John Winthrop wrote his "General Observations for the Plantation of New England" in the summer of 1629 to justify the Puritan migration to New England.
Credit: Images courtesy of American Memory, Library of Congress.
John Winthrop’s “Model of Christian Charity” was delivered as a sermon aboard the Arabella, as the Puritans approached their destination of Massachusetts Bay in 1630. It is a powerful speech outlining some key tenets of the Puritans’ beliefs, as well as Winthrop’s ideas of what the Puritans needed to do to build a successful community in the land they were entering. The speech, often referred to by its “City upon a Hill” metaphor, spells out his vision of the society they hoped to create and how they must act if they were to succeed in the eyes of God. The sermon sought to inspire and to motivate the Puritans by pointing out the distance between an ideal community and their real-world situation. It is a speech that American political leaders still quote.
Why would a large number of English people leave their country and homes for a destination far across the Atlantic Ocean? From 1630 to 1641, approximately 13,000 Puritans left England for New England – WHY? They followed the migration of the Pilgrims, who arrived in 1620, and an advance party of Puritans who went to Salem in 1629. But the first mass exodus occurred in 1630, when Governor John Winthrop led a fleet of ships from England to found the Massachusetts Bay Colony. King Charles I issued a charter to the Massachusetts Bay Company that would serve as the colony’s constitution, in other words, its framework of government.

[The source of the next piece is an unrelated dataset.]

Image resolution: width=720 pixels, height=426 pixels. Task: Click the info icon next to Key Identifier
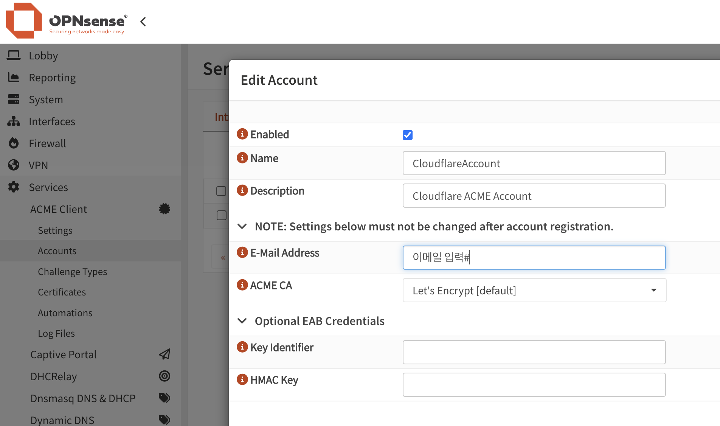tap(242, 347)
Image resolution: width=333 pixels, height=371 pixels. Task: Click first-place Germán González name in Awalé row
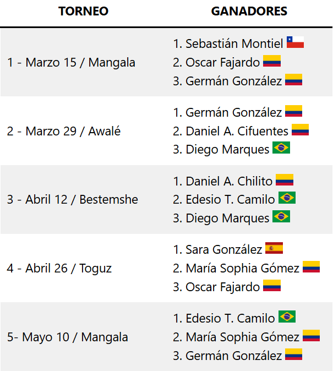[233, 112]
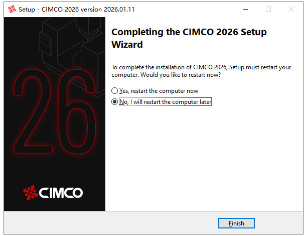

This lesson focuses on the content of Winthrop’s speech and how it illuminates the Puritans’ beliefs, goals, and programs. It requires a close reading of a difficult text – but one that yields significant benefits to those who persist and analyze it closely.
The term “New England” was first used by John Smith before any English settlers had even reached North America. The Puritans’ charter from King Charles, creating a typical joint stock company, was issued to the Massachusetts Bay Company, although it did not specify the exact location in North America where they would settle. It was used as the colony’s framework of government when they arrived in 1630, with different parts of the large fleet settling in several small communities around Massachusetts Bay. Each town was formed around a minister and a magistrate. The Puritans had demanded a fuller reformation of the Church of England. They were being persecuted for their beliefs and their protests against the corruption they saw in the Church of England. By fleeing England they hoped to escape the divine wrath that threatened England and create the kind of churches that God demanded in New England.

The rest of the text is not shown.